TEXT SECTION =>
We got to know each other in college 45 years ago and have been road trip buddies ever since. By the early 2000s, we had traveled across almost the entire Lower 48 by car, van, and truck, visiting parks, monuments, museums, and whatever else the road happened to throw our way. Our shared urge to trace Texas rivers started out as a hankering for space. As Texans living in urban areas, we longed for a stretch of road with no cars in sight. In 2003, we decided to track the route of the Lewis and Clark expedition from Camp Dubois in Hartford, Illinois, all the way to Fort Clatsop, Oregon. Like the early explorers, we followed the rivers.
A few years after that, standing on Bryan Beach at the mouth of the Brazos River near Freeport, it hit us: What if we traced every major river in Texas?
We read a couple dozen books about those rivers, then crisscrossed the countryside. We documented our hikes to the rivers, visited scores of parks, sampled hundreds of local eateries, photographed a great many courthouses, and stopped at just about every historical marker along the way. We blogged about our adventures for the Austin American-Statesman.
We were careful not to trespass on private property and stuck to riverbeds, which are fair game according to navigation rights published by the Texas Parks and Wildlife Department. We started out with paper maps, including some that were very detailed—and at the time, expensive—published by the U.S. Geological Survey.

WRITTEN PROBLEM 1 => In the Texas rivers account, where were the writers standing when they first thought of tracing every major river in Texas?
WRITTEN PROBLEM 2 => For each statement, say whether it agrees with the Texas rivers account, and quote the words that decide it: (a) The writers began tracking the Lewis and Clark route in 2003. (b) The writers blogged about their trips for the Houston Chronicle. (c) The writers first met in high school.
WRITTEN PROBLEM 3 => Resume the Texas rivers account, starting right after its final sentence.

PROVIDED MATERIAL =>
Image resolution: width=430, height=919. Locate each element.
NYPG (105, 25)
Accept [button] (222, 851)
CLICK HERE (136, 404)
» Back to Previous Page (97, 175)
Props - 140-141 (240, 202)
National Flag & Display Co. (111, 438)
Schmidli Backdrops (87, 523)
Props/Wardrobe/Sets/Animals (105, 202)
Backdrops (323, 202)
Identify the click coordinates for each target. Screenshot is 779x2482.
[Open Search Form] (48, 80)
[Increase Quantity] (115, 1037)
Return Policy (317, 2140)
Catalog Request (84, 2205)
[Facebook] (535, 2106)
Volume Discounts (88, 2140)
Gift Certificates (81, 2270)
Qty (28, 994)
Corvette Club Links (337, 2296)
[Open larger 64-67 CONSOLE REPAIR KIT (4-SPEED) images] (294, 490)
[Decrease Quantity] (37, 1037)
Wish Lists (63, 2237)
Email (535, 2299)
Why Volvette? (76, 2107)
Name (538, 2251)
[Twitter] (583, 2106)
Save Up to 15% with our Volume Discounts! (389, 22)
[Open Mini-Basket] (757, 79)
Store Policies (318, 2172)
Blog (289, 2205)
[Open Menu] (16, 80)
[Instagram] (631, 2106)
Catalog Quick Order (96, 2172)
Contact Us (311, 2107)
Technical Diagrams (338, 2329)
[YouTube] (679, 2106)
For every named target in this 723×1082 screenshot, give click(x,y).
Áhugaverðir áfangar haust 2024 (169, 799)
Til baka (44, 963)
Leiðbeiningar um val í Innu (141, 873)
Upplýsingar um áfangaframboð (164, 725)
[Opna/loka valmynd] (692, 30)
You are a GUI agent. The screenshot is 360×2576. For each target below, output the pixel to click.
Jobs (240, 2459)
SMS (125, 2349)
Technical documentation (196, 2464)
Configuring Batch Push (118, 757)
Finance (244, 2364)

TASK RESPONSE 1 => On Bryan Beach at the mouth of the Brazos River near Freeport.

TASK RESPONSE 2 =>
(a) Yes: "In 2003, we decided to track the route of the Lewis and Clark expedition"
(b) No: "We blogged about our adventures for the Austin American-Statesman."
(c) No: "We got to know each other in college 45 years ago"

TASK RESPONSE 3 =>
Through the 50 river-tracing road trips that took us down from the mountains, through the deserts and hills, across the prairies and forests, and, in some cases, right down to the Gulf shore, we got to know Texas a little better. Even though it sometimes feels like we’ve barely scratched the surface of this state, seeking out new-to-us corners of natural beauty with tangible connections of past to present endeared us even more to the place we call home.
The James
Called “The Unknown River of Central Texas” by nonprofit advocacy group the Environmental Defense Fund, the James is the only major tributary of the Llano if you don’t count the North Llano and the South Llano. The latter join neatly in the aptly named town of Junction. The James, meanwhile, begins in Kimble County and continues northeast to meet the Llano near Mason.
The James-Llano system suffered major floods in June 1935, September 1980, and October 2018. Perhaps that’s why there are so few structures or mature trees along the river or James River Road, which follows the low canyon for much of its length.
In 2019, on our second visit, we started at the true headwaters of the James, located on private land. There, Russell Rogas looked out over the low, smooth, tilted canyon. “After the big floods, just about everything you see had changed,” said Russell, a Brenham resident whose family owns the land surrounding the headwaters in Kimble County. “That boulder was over here. This pond was over there.”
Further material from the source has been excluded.